> TEXTE FOURNI:
_ _ _ _ _
Un club chic et une route nocturne aux abords de la ville sont les lieux d’une relecture de Giselle où le chorégraphe Martin Chaix libère l’amour de la morale bourgeoise à l’Opéra National du Rhin.
De quoi Giselle est-elle le nom au XXIe siècle ? Dans moins de vingt ans, ce « ballet fantastique » de la plume de Théophile Gautier, chorégraphié par Jean Coralli et Jules Perrot, fêtera ses 200 ans. Et que n’a-t-il pas vu en matière de relookage, de relectures et de parodies ! C’est l’histoire de la paysanne abusée par Albrecht, Duc de Silésie qui séduit la jeune fille sous couvert d’un pseudonyme, et c’est surtout celle de Giselle qui avait rêvé de s’élever socialement en se donnant au serial lover aristocrate. Peine émotionnelle, peine morale. Car elle finira chez les Wilis, vengeresses nocturnes car condamnées pour avoir trop dansé. Si le livret de Gauthier fait semblant de s’apitoyer sur la victime qui vit sa célèbre « scène de folie », on y retrouve en vérité la dialectique misogyne entre la vierge et la putain de la morale bourgeoise. Là-dessus, Martin Chaix, fort d’une carrière de danseur aux Opéras de Paris, de Leipzig et autres, livre un livret libératoire qualifié de « féministe ». Qu’est-ce à dire ?
_ _ _ _ _
> DONNÉES FOURNIES:
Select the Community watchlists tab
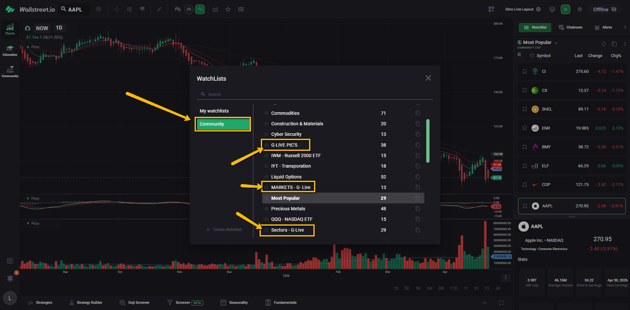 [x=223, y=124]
_ _ _ _ _
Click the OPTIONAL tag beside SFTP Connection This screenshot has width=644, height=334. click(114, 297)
_ _ _ _ _
> OBJET DE LA TÂCHE:
Reproduisez à l'identique tout ce qui va de « Un club chic » jusqu'à « National du Rhin. » dans le texte sur la Giselle de Martin Chaix, ces deux bornes comprises.

> RÉSULTAT ATTENDU:
Un club chic et une route nocturne aux abords de la ville sont les lieux d’une relecture de Giselle où le chorégraphe Martin Chaix libère l’amour de la morale bourgeoise à l’Opéra National du Rhin.